(Data excerpts)
========

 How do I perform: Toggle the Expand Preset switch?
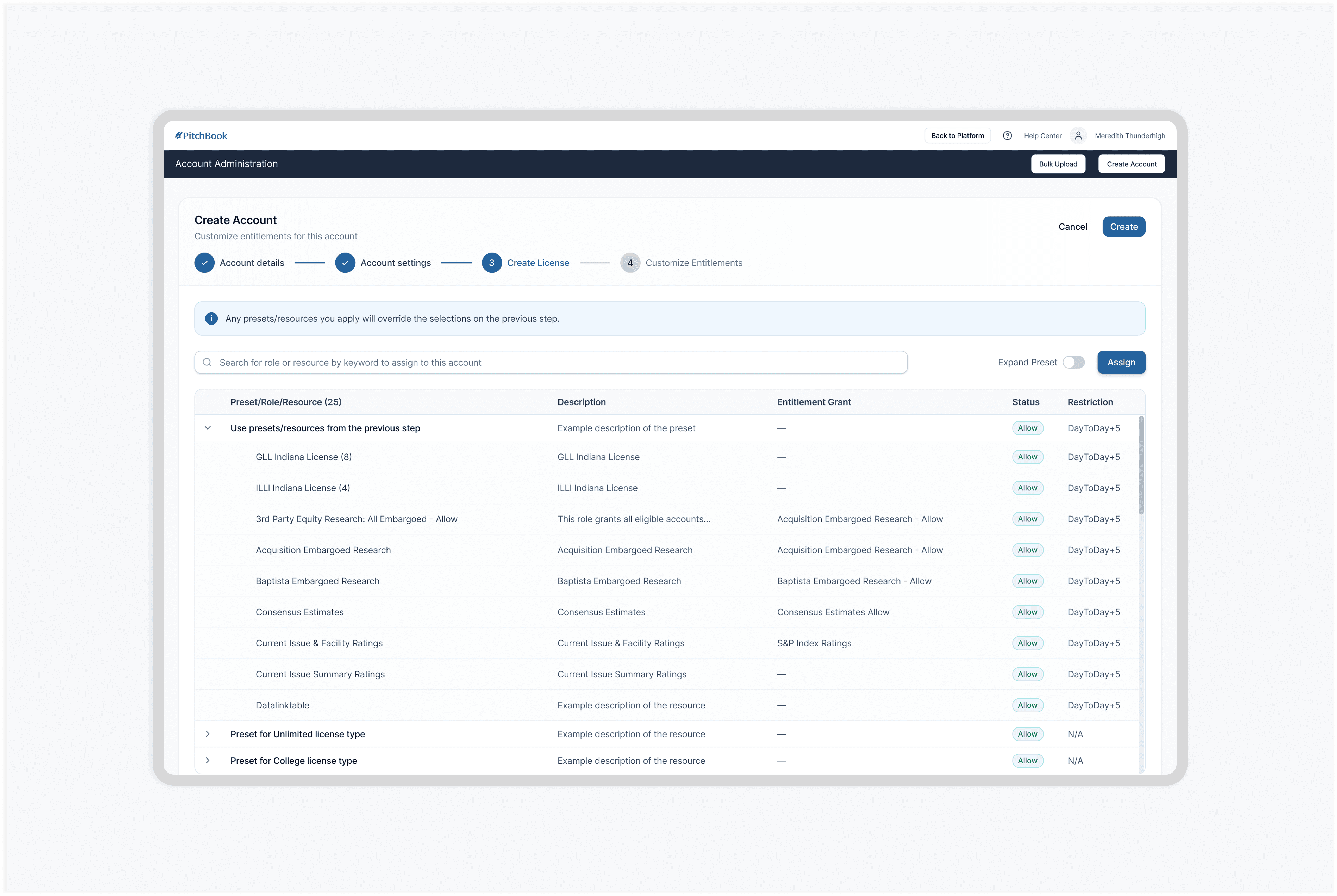point(1074,362)
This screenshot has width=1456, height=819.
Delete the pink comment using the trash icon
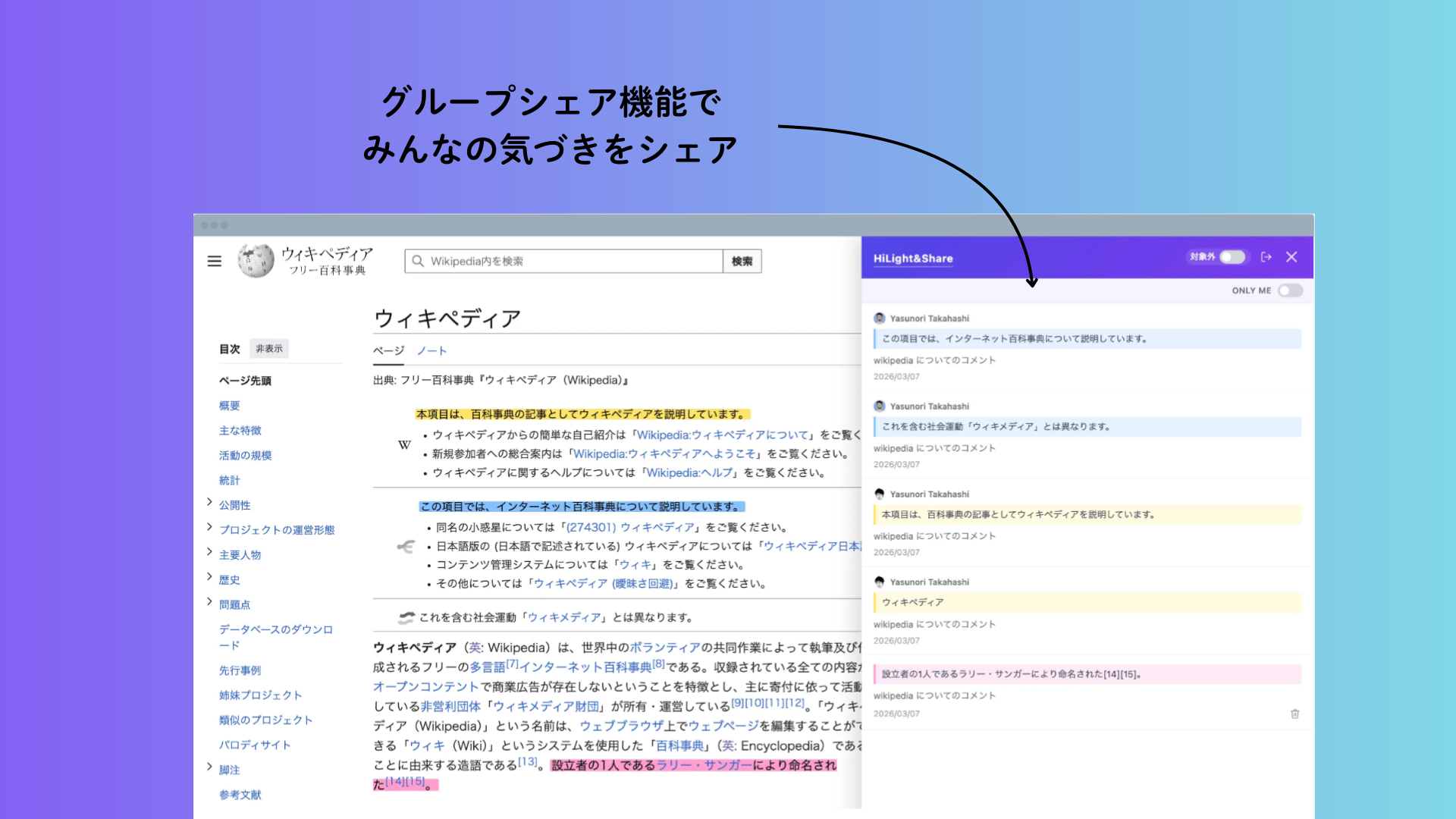[1295, 714]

========

(WHAT THIS TASK INVOLVES) Set down the lines of the records above exactly, apart from the pictures.

(YOUR SOLUTION)
 How do I perform: Toggle the Expand Preset switch?
point(1074,362)
This screenshot has width=1456, height=819.
Delete the pink comment using the trash icon
[1295, 714]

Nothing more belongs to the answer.